Search code examples
pythonhashlib

Is there a faster way (than this) to calculate the hash of a file (using hashlib) in Python?


My current approach is this:

def get_hash(path=PATH, hash_type='md5'):
    func = getattr(hashlib, hash_type)()
    with open(path, 'rb') as f:
         for block in iter(lambda: f.read(1024*func.block_size, b''):
             func.update(block)
    return func.hexdigest()

It takes about 3.5 seconds to calculate the md5sum of a 842MB iso file on an i5 @ 1.7 GHz. I have tried different methods of reading the file, but all of them yield slower results. Is there, perhaps, a faster solution?

EDIT: I replaced 2**16 (inside the f.read()) with 1024*func.block_size, since the default block_size for most hashing functions supported by hashlib is 64 (except for 'sha384' and 'sha512' - for them, the default block_size is 128). Therefore, the block size is still the same (65536 bits).

EDIT(2): I did something wrong. It takes 8.4 seconds instead of 3.5. :(

EDIT(3): Apparently Windows was using the disk at +80% when I ran the function again. It really takes 3.5 seconds. Phew.

Another solution (~-0.5 sec, slightly faster) is to use os.open():

def get_hash(path=PATH, hash_type='md5'):
    func = getattr(hashlib, hash_type)()
    f = os.open(path, (os.O_RDWR | os.O_BINARY))
    for block in iter(lambda: os.read(f, 2048*func.block_size), b''):
        func.update(block)
    os.close(f)
    return func.hexdigest()

Note that these results are not final.


Solution

  • Using an 874 MiB random data file which required 2 seconds with the md5 openssl tool I was able to improve speed as follows.

    • Using your first method required 21 seconds.
    • Reading the entire file (21 seconds) to buffer and then updating required 2 seconds.

### Data records
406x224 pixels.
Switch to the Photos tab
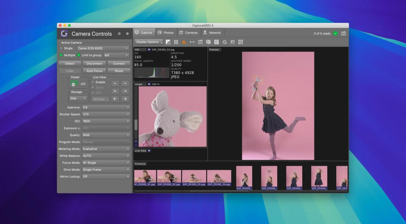pyautogui.click(x=166, y=33)
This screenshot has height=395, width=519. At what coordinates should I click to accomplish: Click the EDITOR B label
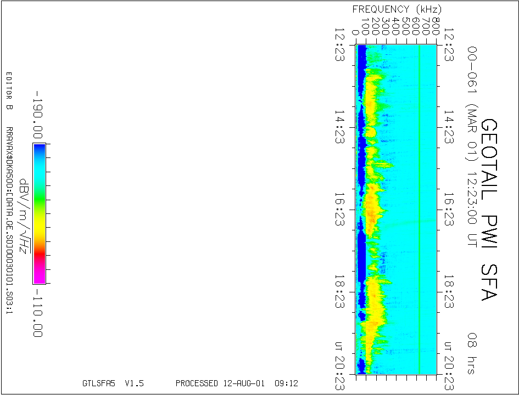pos(9,91)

### Goals
1. Print the part of the thread on file hashing speed in Python that opens with the words containing "It takes about" and closes with "same (65536 bits).".
2. Give what follows the last line of the forum thread on speeding up file hashing with hashlib.

### Outputs in order
1.
It takes about 3.5 seconds to calculate the md5sum of a 842MB iso file on an i5 @ 1.7 GHz. I have tried different methods of reading the file, but all of them yield slower results. Is there, perhaps, a faster solution?

EDIT: I replaced 2**16 (inside the f.read()) with 1024*func.block_size, since the default block_size for most hashing functions supported by hashlib is 64 (except for 'sha384' and 'sha512' - for them, the default block_size is 128). Therefore, the block size is still the same (65536 bits).

2.
    • Using the following function with a buffer size of 8096 required 17 seconds.
    • Using the following function with a buffer size of 32767 required 11 seconds.
    • Using the following function with a buffer size of 65536 required 8 seconds.
    • Using the following function with a buffer size of 131072 required 8 seconds.
    • Using the following function with a buffer size of 1048576 required 12 seconds.
    def md5_speedcheck(path, size):
        pts = time.process_time()
        ats = time.time()
        m = hashlib.md5()
        with open(path, 'rb') as f:
            b = f.read(size)
            while len(b) > 0:
                m.update(b)
                b = f.read(size)
        print("{0:.3f} s".format(time.process_time() - pts))
        print("{0:.3f} s".format(time.time() - ats))
    

    Human time is what I noted above. Whereas processor time for all of these is about the same with the difference being taken in IO blocking.

    The key determinant here is to have a buffer size that is big enough to mitigate disk latency, but small enough to avoid VM page swaps. For my particular machine it appears that 64 KiB is about optimal.